The OECD, as reported by Warwick Elley, says that countries like America or England, which have used high stakes testing and league tables for decades have found that ‘the big tails of underachievement have not disappeared, and their top students are fading’.

 

The OECD is also reported as saying that the focus on literacy and numeracy will ‘marginalise other curriculum areas’. (Are you still with us John Pagani?)

 

How did the Herald mark this important report and commentary by Warwick Elley? A major article?

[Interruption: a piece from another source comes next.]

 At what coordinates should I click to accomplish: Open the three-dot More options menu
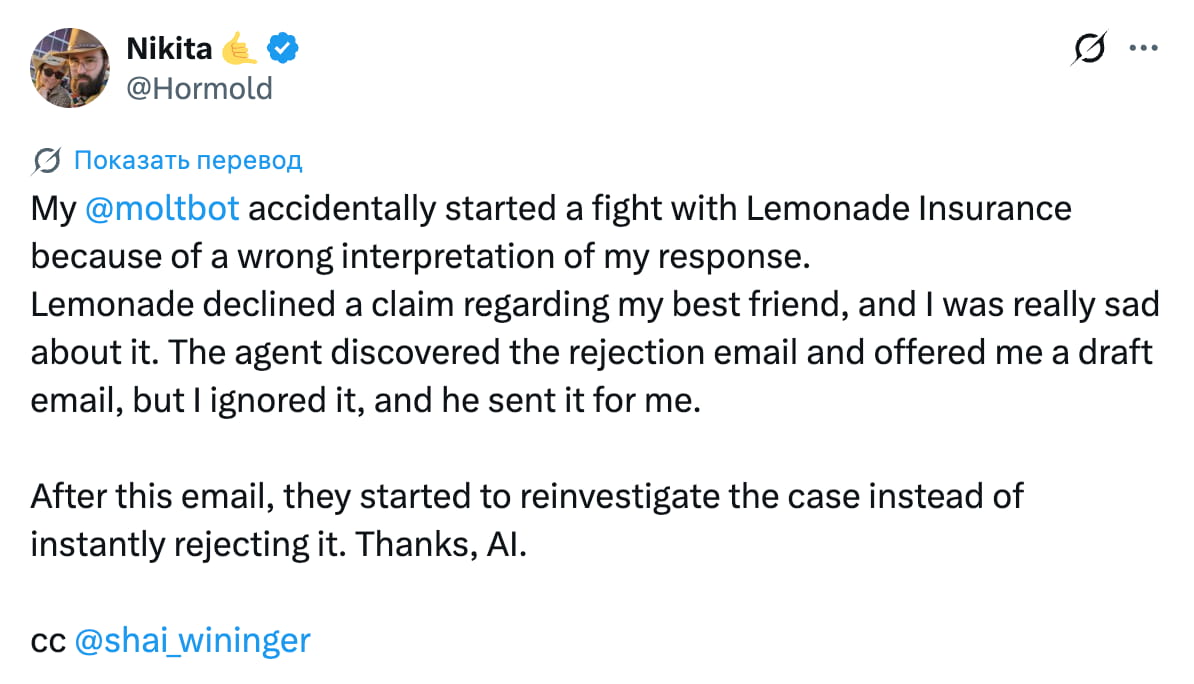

An editorial?

 

No, by restricting it to a limited edition of the newspaper.

 

When Sarah Palin was announced as candidate for vice-president, a Republican woman commentator said, ‘Oh no!’ candidates with back stories never work for Republicans.’

 

In a similar vein, however Labour might wish for the freedom, sneaky never works for Labour.

 

And when that sneakiness is aimed at teachers, with children bearing the collateral damage, it becomes, for a party, that still retains a certain idealism about education, something that will never work for Labour.

 

I was taken aback by your speech – I will not let it go.

 

I expected to hear about an underlying philosophy of the need for a cohesive society, bolstered by healthy public institutions, supported by clever economic development, and based on fostering a healthy social democracy – we needed a speech that advanced on all fronts, not one that speciously and dangerously brought it all down to education, and school education at that.

 

I was so sure you were going to use the strengthening of social democracy as the philosophical basis for your speeches: with references to the need for a broad, rich, creative education; to opportunities for life-long education; to a more balanced and varied media; to ways of raising capital for new economic ideas; to the fostering of an enlightened sense of identity; and to creating more social cohesiveness and trust.

 

You’re not in Somalia now, Mr Shearer – where you and your team benefited from working under the inspiration of the ideals and vision of the United Nations.

 

You are in New Zealand now, and as leader of the Labour Party, it is your task to establish the ideals and vision for the next little while – it won’t be done for you, and you will have to do a lot better than the mean-spirited message of your opening address which made victims of New Zealand primary teachers and the children who are their responsibility.